Reviewing AI Agent Permission Changes Before Merge

#githubactions #ai #opensource

AI coding agents are changing what belongs in code review.

A pull request may no longer be only application code. It might also add an MCP server, modify AGENTS.md, change Cursor or Claude rules, expand GitHub Actions permissions, or add package lifecycle scripts.

Those changes are worth reviewing because they can alter what tools an agent can run, which tokens it expects, or what CI automation can publish or deploy.

I built ScopeDiff as a small local CLI to make those changes visible before merge.

ScopeDiff is a review aid, not a complete security audit. It does not claim to prevent every AI agent or MCP risk. The goal is simpler: make permission and tooling changes easier to notice during ordinary PR review.

The problem

Agent-related configuration is starting to live next to source code:

MCP server definitions
AGENTS.md and other repo-level instructions
Cursor rules
Claude skills
GitHub Actions workflows
package lifecycle scripts
Docker and compose files

Some of those files are harmless documentation. Some of them can change capability boundaries.

For example, a PR might add an MCP server that expects GITHUB_TOKEN, switch a workflow to pull_request_target, expand contents from read to write, or add an unpinned npx command.

None of those automatically means "bad". But they are review-worthy.

What ScopeDiff checks

ScopeDiff scans or diffs repository files such as:

.mcp.json
mcp.json
.cursor/mcp.json
.cursor/rules/**
.claude/settings.json
.claude/skills/**/SKILL.md
AGENTS.md
CLAUDE.md
GEMINI.md
.github/copilot-instructions.md
.github/workflows/*.yml
package.json
Dockerfile
docker-compose.yml
.env.example

It produces Markdown and JSON reports with:

finding title
severity
file and line evidence
confidence
whether the finding appears to add a new capability
whether it appears to expand permissions
suggested review steps

A small example

Suppose a PR adds this MCP config:

{
  "mcpServers": {
    "github": {
      "command": "npx",
      "args": ["-y", "@modelcontextprotocol/server-github"],
      "env": {
        "GITHUB_TOKEN": "${GITHUB_TOKEN}"
      }
    }
  }
}

ScopeDiff can report things like:

MCP server added
credential-like env var referenced
unpinned remote package
executable command introduced

If the same PR also changes a workflow from pull_request to pull_request_target and expands contents to write, ScopeDiff reports those changes too.

The point is not to block the PR automatically. The point is to give the reviewer a concise checklist:

Is this server needed?
Should the package version be pinned?
Does this token need write access?
Is this safe for PRs from forks?
Should this run in CI, or only in a trusted workflow?

Quick start

You can try the published package with:

npx scopediff@latest scan
npx scopediff@latest diff --base main
npx scopediff@latest report --format markdown

In CI:

name: ScopeDiff

on:
  pull_request:

permissions:
  contents: read

jobs:
  scopediff:
    runs-on: ubuntu-latest
    steps:
      - uses: actions/checkout@v4
        with:
          fetch-depth: 0
      - run: npx scopediff@0.1.0 ci --fail-on high

By default, the CI mode writes to the GitHub Step Summary. It does not comment on PRs.

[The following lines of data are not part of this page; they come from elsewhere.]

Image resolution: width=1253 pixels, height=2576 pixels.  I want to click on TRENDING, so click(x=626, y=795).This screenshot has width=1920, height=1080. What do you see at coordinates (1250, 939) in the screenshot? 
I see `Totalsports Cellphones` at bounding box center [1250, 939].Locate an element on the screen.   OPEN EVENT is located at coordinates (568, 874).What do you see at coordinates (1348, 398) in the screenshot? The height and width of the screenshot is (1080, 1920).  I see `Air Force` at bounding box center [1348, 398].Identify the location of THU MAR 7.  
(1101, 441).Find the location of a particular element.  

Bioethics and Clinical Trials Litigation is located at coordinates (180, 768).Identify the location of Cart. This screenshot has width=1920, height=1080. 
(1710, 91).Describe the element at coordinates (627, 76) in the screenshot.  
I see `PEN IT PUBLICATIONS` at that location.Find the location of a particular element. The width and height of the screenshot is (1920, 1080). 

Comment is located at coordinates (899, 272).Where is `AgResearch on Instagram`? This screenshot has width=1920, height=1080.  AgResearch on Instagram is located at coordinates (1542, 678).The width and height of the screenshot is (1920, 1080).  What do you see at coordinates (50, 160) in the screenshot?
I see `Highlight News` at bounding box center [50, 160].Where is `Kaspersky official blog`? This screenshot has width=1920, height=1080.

Safety and privacy choices

For v0.1.0, ScopeDiff is intentionally conservative:

local-first
read-only scanning
no telemetry
no code upload
no hidden network requests
no .env reading by default
no PR comments by default
no package reputation lookup
no attempt to execute detected commands

The report should help a maintainer decide what to review, not replace human judgment.

What it does not do

ScopeDiff is not:

a complete security audit
a vulnerability scanner
an MCP firewall
a package reputation service
a sandbox
a guarantee that a PR is safe

It can miss things. It can also produce false positives. That is why the report includes evidence and suggested review actions instead of pretending every finding is an exploit.